Why this works for a non-root user. Both encrypt and decrypt are always called with --user. In that mode a regular shell invocation that detects geteuid() != 0 transparently delegates the privileged half (reading credential.secret, talking to the TPM) to PID 1 over the io.systemd.Credentials Varlink interface; PID 1 returns the plaintext to the caller. No setuid, no tss group, no sudo.

This requires systemd ≥ 257 (PR systemd/systemd#35536, merged 2024-12-20). Earlier releases lack the Varlink endpoint and the --user decrypt path fails for non-root with Failed to determine local credential key: Permission denied. is_available gates on the version so the tier reports as unavailable rather than failing at runtime.

Design choices that follow systemd-creds' intent.

  • --name=terok-sandbox.vault-passphrase is always set. systemd embeds the name in the sealed blob to prevent cross-purpose reuse ("a credential sealed for X must not decrypt as if it were Y"); an explicit namespaced name is the documented production pattern.
  • The default key mode (KeyMode.AUTO--with-key=auto) delegates the host-vs-TPM choice to systemd, which yields host+tpm2 on TPM-equipped systems (defense in depth) and falls back to host alone on TPM-less hosts. We don't second-guess that decision — duplicating systemd's auto-detection in Python would drift over time and weaken the dual-factor default.
  • No PCR policy. Application-level credentials that need to survive kernel / UKI updates without operator intervention shouldn't bind to PCR values — Lennart's writing on PCR sealing targets disk encryption, not application secrets, where PCR brittleness costs too much (every kernel update would require re-sealing). The attacker that can boot another kernel can also read the encrypted DB plaintext when the legitimate operator unlocks the vault, so the PCR policy doesn't move the needle for our threat model.

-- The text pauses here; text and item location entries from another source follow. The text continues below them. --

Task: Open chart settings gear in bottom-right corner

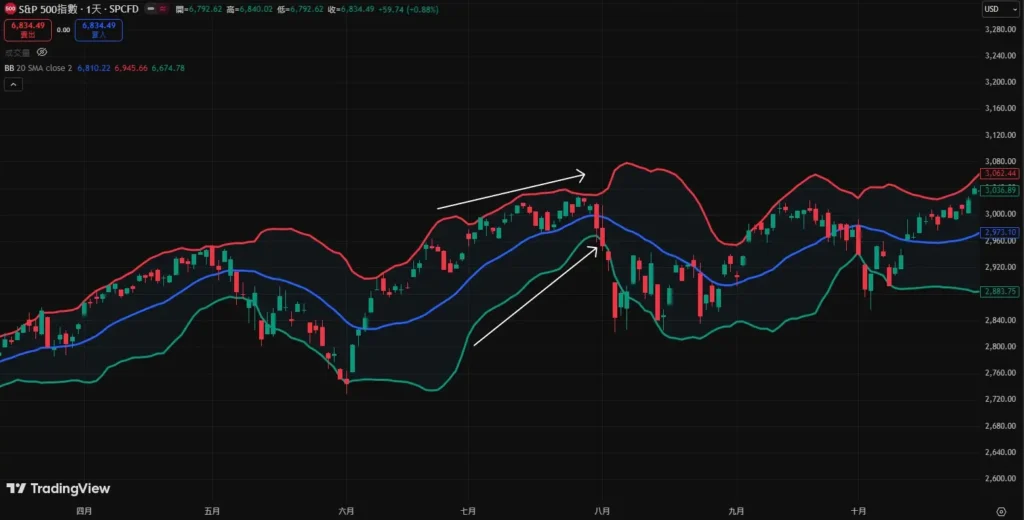Action: (x=1000, y=511)
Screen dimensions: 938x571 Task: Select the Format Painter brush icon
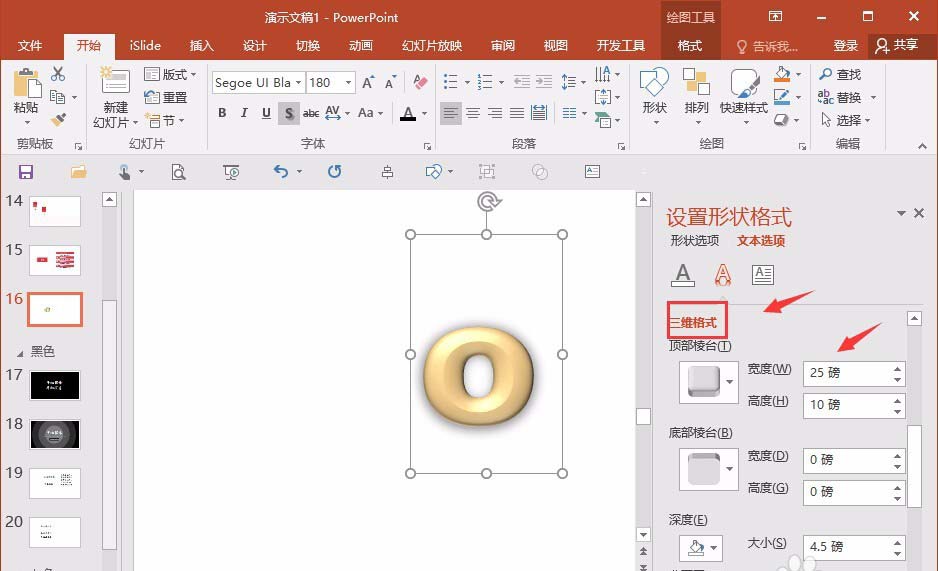(58, 120)
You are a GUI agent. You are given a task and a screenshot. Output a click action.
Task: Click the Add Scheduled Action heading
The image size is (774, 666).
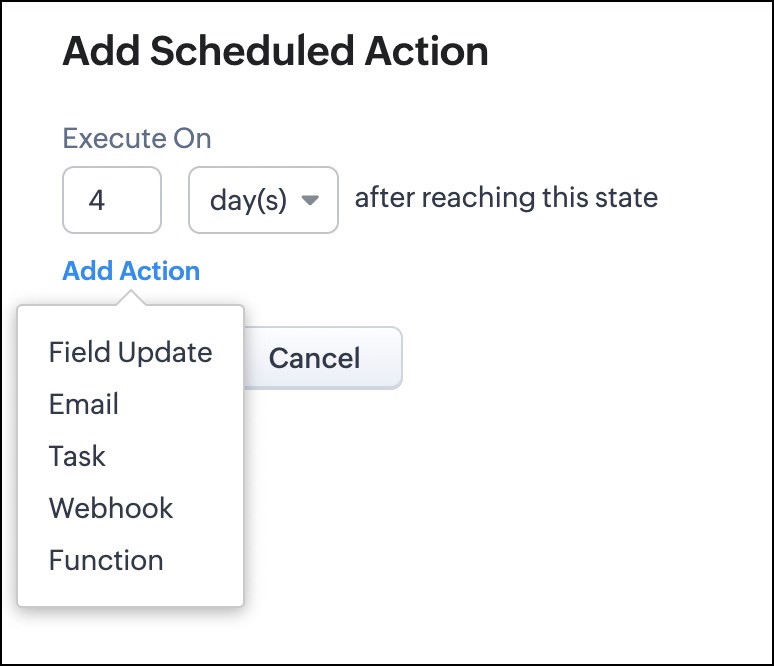click(275, 52)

The module is a thin subprocess shim — no Python binding exists for systemd-creds and the CLI is the supported entry point. Tests stub subprocess.run directly; production code stays trivial.

KeyMode = Literal['auto', 'host', 'tpm2', 'host+tpm2'] module-attribute

__all__ = ['KeyMode', 'has_tpm2', 'is_available', 'seal', 'unseal'] module-attribute

seal(passphrase, credential_path, *, key_mode='auto')

Encrypt passphrase into credential_path under the namespaced credential name terok-sandbox.vault-passphrase.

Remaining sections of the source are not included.